Asia helped set the positive tone - for equities at least - after a stronger-than-expected reading of China's manufacturing sector boosted shares in the early portion of the session. The first reading of the HSBC/Markit China PMI figure for June was the strongest since February (although still under the 50 mark that separates growth and contraction).
However, the myriad European woes contributed to a session-long downdraft of Asian shares, as the region's broadest measure, the MSCI Asia Pacific Index, fell more than 2 percent by the close of trading. The European single currency continued to find more sellers than buyers as it hovered around a two-year low of 1.21 against the US dollar.

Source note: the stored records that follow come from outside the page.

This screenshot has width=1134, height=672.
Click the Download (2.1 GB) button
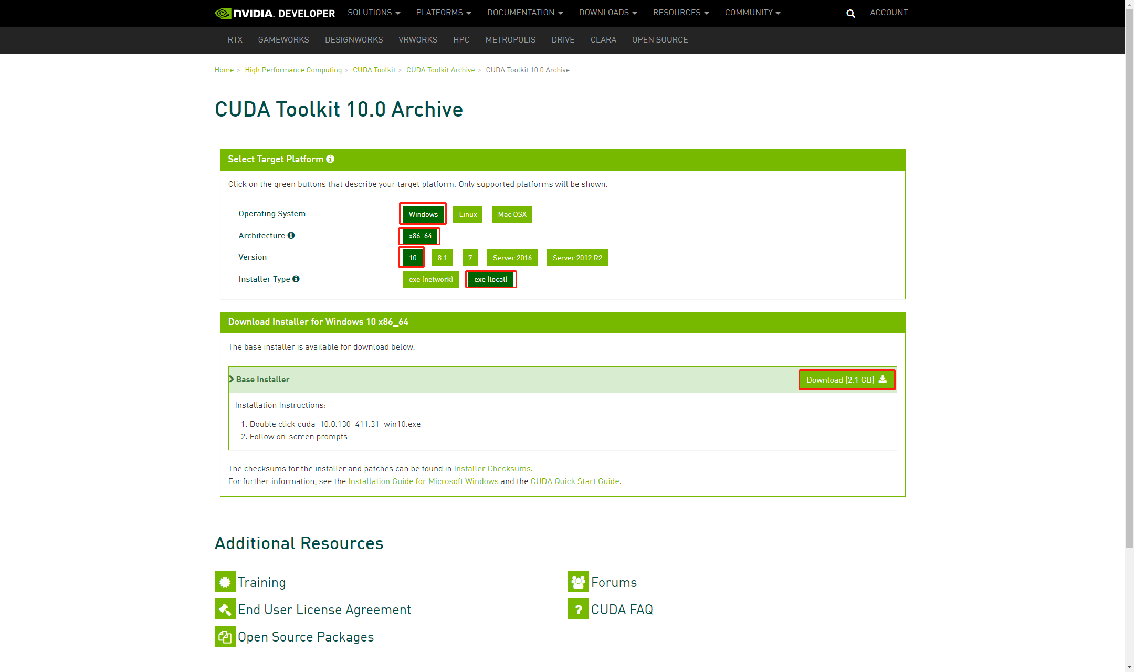tap(846, 380)
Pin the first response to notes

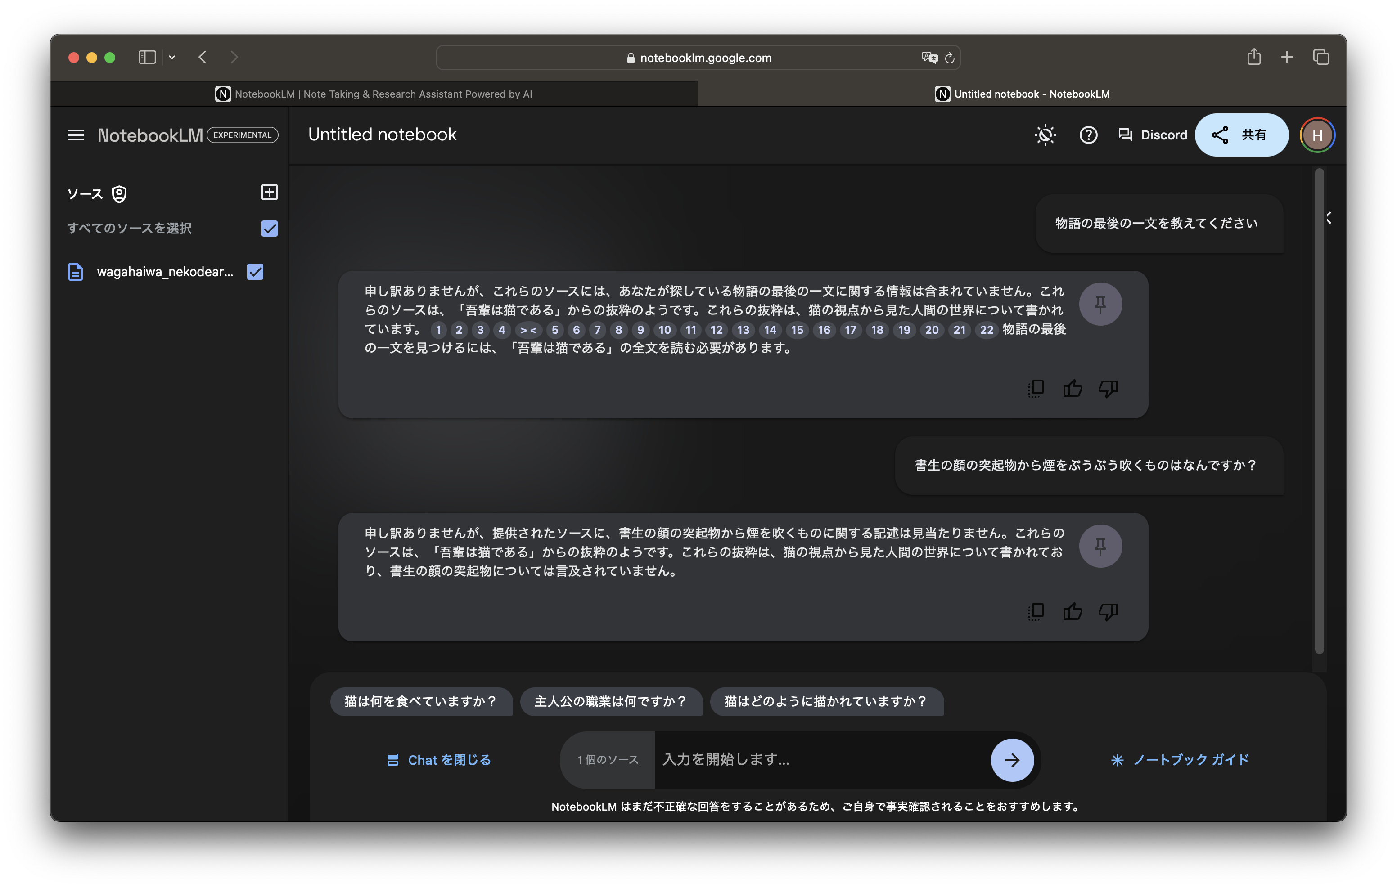click(x=1100, y=304)
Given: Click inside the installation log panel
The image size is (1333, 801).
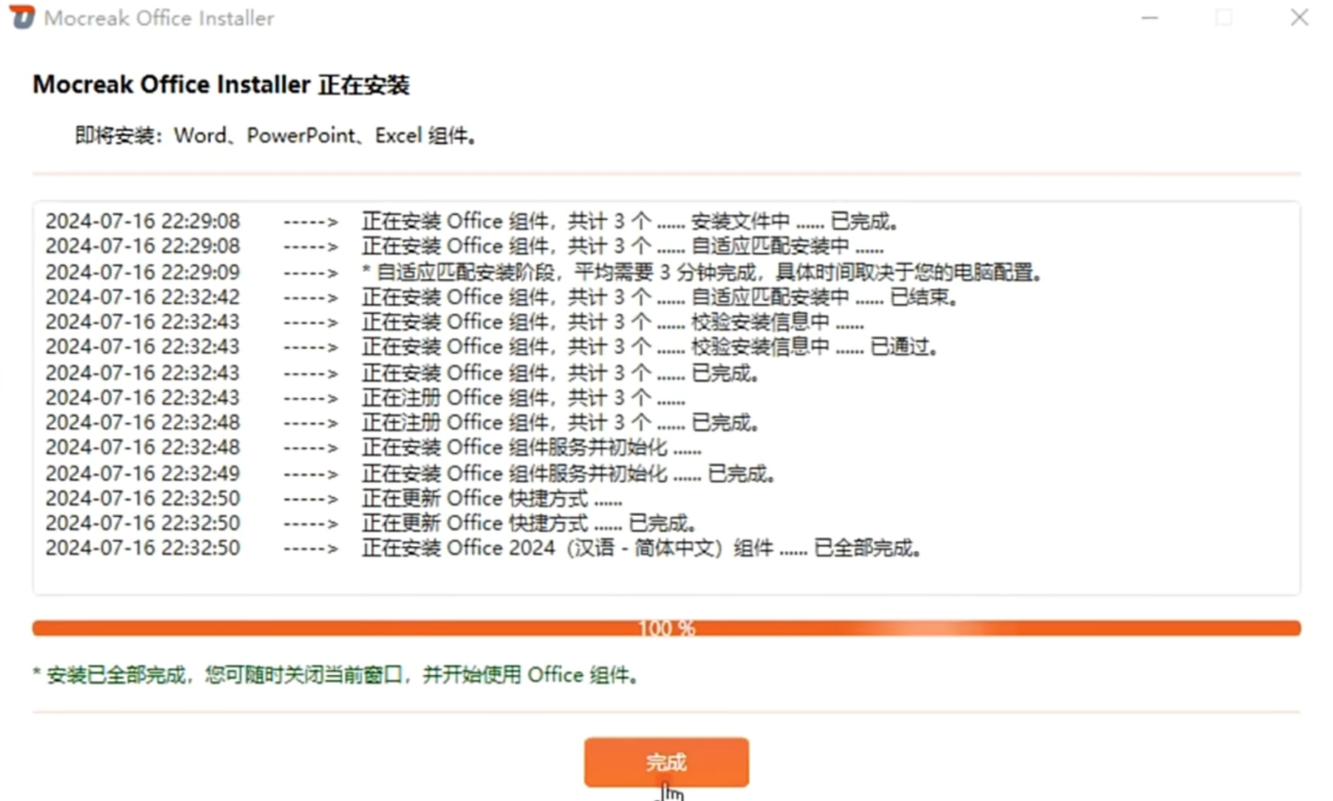Looking at the screenshot, I should (667, 396).
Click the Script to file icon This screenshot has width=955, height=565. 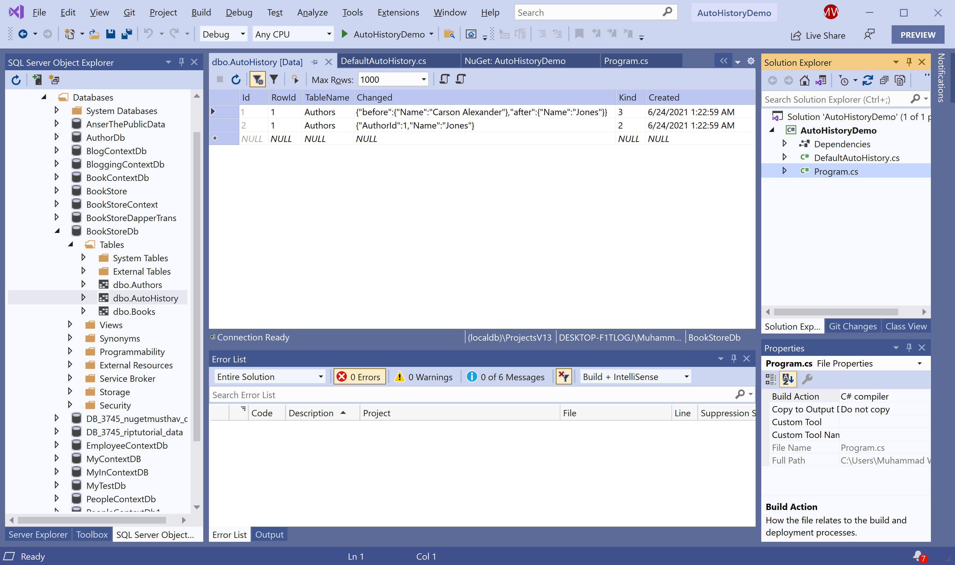point(461,80)
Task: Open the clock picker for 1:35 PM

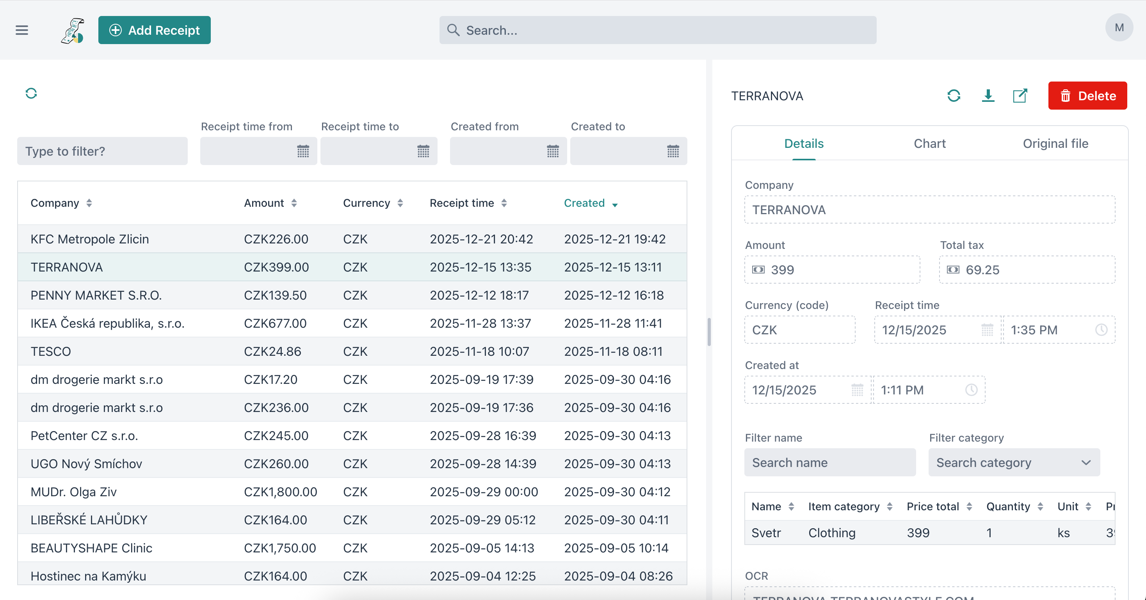Action: pos(1101,330)
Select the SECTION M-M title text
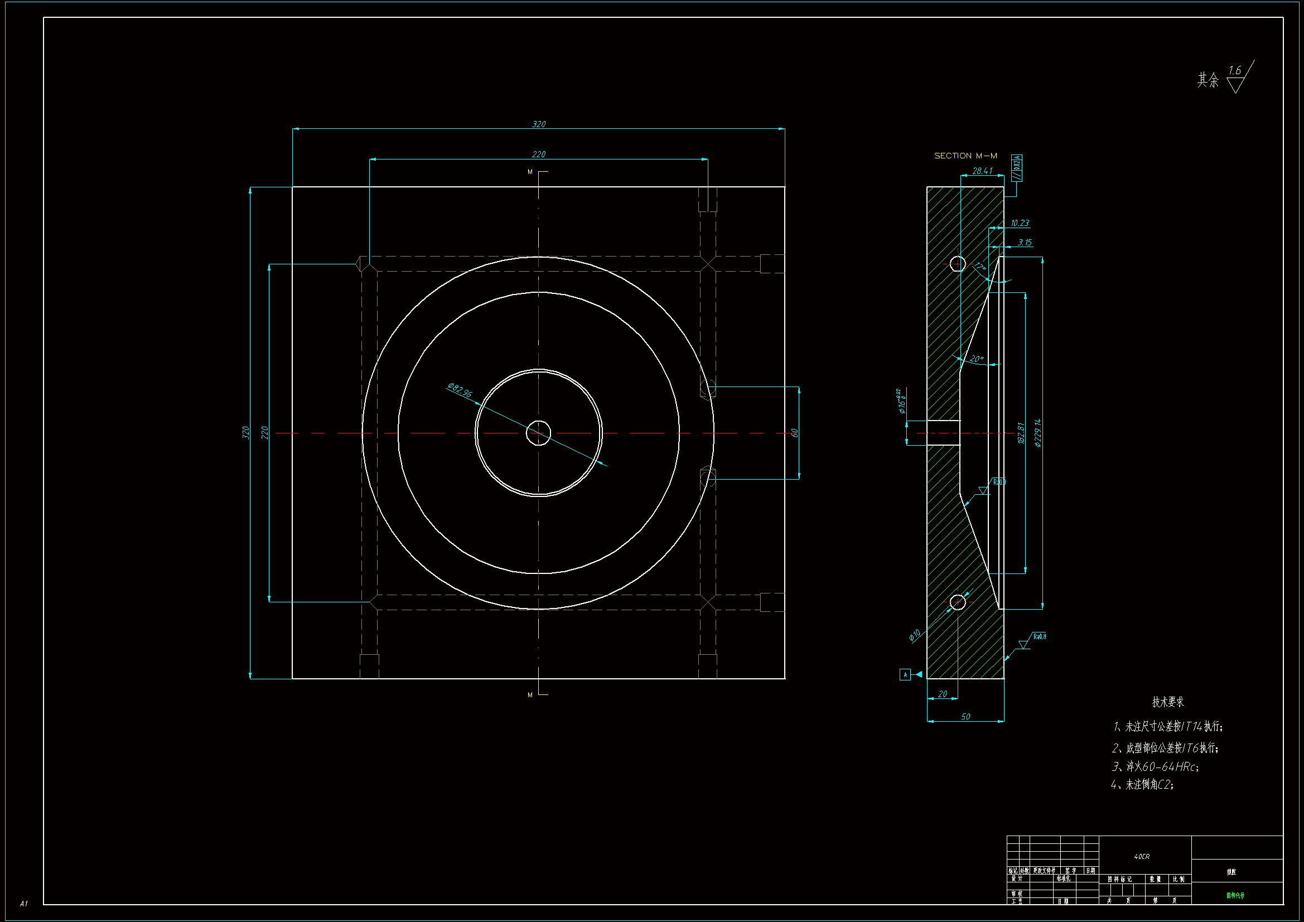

Part of the pressure was applied by Moody's Investors Service late Monday when it changed the outlook on triple-A rated Eurozone members Germany, Luxembourg and the Netherlands to negative from stable as the seeping debt crisis threatens the financial strength of the region's strongest economies.
September bund futures fell around 20 ticks when trading kicked off this morning, taking the contract to 145.35 before falling below 145 shortly thereafter. Benchmark 10-year bund yields rose around 5 basis points to trade at 1.21 percent. The Netherlands will test the market this morning a 2bn sale of "off-the-run" bonds maturing in 2014 and 2028 later this morning.